Imaginez que dans la ville de « no-go zones » qu’est devenue Paris en ce début 2015, un écran géant posé dans une rue de Passy donne à voir, en temps réel ce qui se passe à Barbès. De l’autre côté du miroir, les habitants de Barbès ont une fenêtre sur les va-et-vient des habitants du 16ème arrondissement… c’est ni plus, ni moins ce que deux artistes d’Oakland, aux Etats-Unis ont fait en connectant deux quartiers de leur ville en vidéo dans la rue. 

Rockridge est un quartier dans lequel « le marché du coin vend du sel de truffe et des pots de moutarde à 25 dollars », commente FastCo Exist. A quelques rues de là, San Antonio présente un tout autre visage : moins de la moitié des habitants ont un diplôme d’études secondaires, le revenu est inférieur d’un tiers de celui de Rockridge et y on compte trois fois plus de crimes.

Bien sûr, les habitants de Rockridge ne vont jamais à San Antonio, et vice-versa. Alors quand ils ont été connectés par deux écrans géants donnant en temps réel un aperçu de la vie des autres, et leur permettant même de se parler, la surprise était palpable.


« Je pense qu’il ya quelque chose de très profond d’avoir à reconnaître notre responsabilité partagée envers l’autre, tout simplement, même dans un contexte politique très brutal,
explique l’artiste Maya Gurantz, qui a créé le projet avec Ellen Sebastian Chang. Ces deux quartiers partagent un maire, les mêmes ressources, les mêmes impôts locaux… des choses très concrètes ».
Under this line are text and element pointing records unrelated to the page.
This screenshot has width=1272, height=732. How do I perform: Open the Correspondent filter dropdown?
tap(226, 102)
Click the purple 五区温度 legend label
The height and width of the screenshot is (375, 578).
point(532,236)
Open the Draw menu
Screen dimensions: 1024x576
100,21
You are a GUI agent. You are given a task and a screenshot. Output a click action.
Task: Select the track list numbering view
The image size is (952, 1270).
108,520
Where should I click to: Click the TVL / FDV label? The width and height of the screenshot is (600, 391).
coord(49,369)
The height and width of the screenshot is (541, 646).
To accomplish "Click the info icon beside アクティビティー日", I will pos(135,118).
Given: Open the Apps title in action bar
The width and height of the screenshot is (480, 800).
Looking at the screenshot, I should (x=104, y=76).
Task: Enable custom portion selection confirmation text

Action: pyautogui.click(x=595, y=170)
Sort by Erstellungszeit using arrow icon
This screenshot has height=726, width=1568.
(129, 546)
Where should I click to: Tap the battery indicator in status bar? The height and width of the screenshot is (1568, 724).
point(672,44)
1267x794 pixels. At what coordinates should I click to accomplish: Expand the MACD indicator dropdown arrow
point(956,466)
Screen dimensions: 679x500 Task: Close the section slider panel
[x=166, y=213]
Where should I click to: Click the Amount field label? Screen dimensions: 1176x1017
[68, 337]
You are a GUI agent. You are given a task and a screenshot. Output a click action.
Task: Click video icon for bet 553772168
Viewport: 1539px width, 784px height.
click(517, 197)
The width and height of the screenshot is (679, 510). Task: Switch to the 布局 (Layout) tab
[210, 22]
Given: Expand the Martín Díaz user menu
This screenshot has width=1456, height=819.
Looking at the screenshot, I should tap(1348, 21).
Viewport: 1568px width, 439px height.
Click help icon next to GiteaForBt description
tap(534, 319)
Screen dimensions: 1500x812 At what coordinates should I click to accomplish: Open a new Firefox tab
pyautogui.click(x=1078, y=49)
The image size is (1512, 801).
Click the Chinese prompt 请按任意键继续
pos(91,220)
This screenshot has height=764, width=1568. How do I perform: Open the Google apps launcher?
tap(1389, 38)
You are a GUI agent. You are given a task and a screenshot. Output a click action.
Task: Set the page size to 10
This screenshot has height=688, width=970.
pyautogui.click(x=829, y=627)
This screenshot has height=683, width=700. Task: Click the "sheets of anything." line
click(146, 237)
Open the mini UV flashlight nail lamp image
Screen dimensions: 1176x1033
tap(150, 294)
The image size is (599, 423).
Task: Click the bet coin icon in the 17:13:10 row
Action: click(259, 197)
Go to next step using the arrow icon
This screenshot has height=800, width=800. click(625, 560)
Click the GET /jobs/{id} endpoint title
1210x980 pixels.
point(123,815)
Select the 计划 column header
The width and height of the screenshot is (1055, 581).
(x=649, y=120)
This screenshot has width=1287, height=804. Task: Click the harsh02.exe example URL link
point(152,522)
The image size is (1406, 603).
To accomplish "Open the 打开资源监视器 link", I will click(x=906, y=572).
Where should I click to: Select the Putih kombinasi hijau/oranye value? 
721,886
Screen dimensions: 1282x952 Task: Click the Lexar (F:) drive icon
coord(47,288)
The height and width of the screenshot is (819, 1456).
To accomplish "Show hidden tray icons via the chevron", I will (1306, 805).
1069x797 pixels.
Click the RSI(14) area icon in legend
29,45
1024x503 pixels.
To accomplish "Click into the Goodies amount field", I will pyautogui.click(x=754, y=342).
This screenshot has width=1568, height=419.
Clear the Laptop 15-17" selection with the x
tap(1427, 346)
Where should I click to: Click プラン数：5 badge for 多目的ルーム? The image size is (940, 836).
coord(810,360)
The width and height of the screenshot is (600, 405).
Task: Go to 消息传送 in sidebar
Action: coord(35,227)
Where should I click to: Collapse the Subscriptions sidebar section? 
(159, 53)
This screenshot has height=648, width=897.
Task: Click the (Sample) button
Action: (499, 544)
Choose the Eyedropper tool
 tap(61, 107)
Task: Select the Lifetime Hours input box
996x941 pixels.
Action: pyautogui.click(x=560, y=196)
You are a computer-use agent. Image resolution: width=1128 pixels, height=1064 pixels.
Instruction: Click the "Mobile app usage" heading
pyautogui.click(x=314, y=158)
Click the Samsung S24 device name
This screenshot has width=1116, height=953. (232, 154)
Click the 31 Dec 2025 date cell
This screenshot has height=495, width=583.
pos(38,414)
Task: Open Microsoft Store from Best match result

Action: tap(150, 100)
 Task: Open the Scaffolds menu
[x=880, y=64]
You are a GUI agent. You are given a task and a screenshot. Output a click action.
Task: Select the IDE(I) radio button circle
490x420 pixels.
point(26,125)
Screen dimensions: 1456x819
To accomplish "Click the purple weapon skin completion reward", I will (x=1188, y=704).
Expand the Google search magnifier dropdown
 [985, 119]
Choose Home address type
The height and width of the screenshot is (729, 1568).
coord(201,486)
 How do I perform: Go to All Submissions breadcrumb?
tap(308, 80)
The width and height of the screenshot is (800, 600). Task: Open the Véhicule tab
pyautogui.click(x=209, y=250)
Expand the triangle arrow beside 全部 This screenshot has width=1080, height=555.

Ce projet des deux artistes s’inspire d’une œuvre d’art de 1980 baptisée « trou dans l’espace », qui a temporairement connecté Los Angeles et New York par vidéoconférence, 23 ans avant l’apparition de Skype. A l’époque, les passants étaient juste fascinés par la technologie, expliquent-elles. Aujourd’hui ils sont plutôt gênés : les habitants de San Antonio y voient un outil de surveillance et demandent si la vidéo est transmise à la police, quand ceux de Rockridge se plaignent du bruit.

« Je peux m’asseoir et être connectée à ma famille en Israël, mais j’ai l’impression que nous sommes tellement dans nos réseaux que nous ne voyons plus nos voisins », regrette l’artiste.

D’où ce projet révélant les inégalités socio-spatiales pour mieux les dénoncer.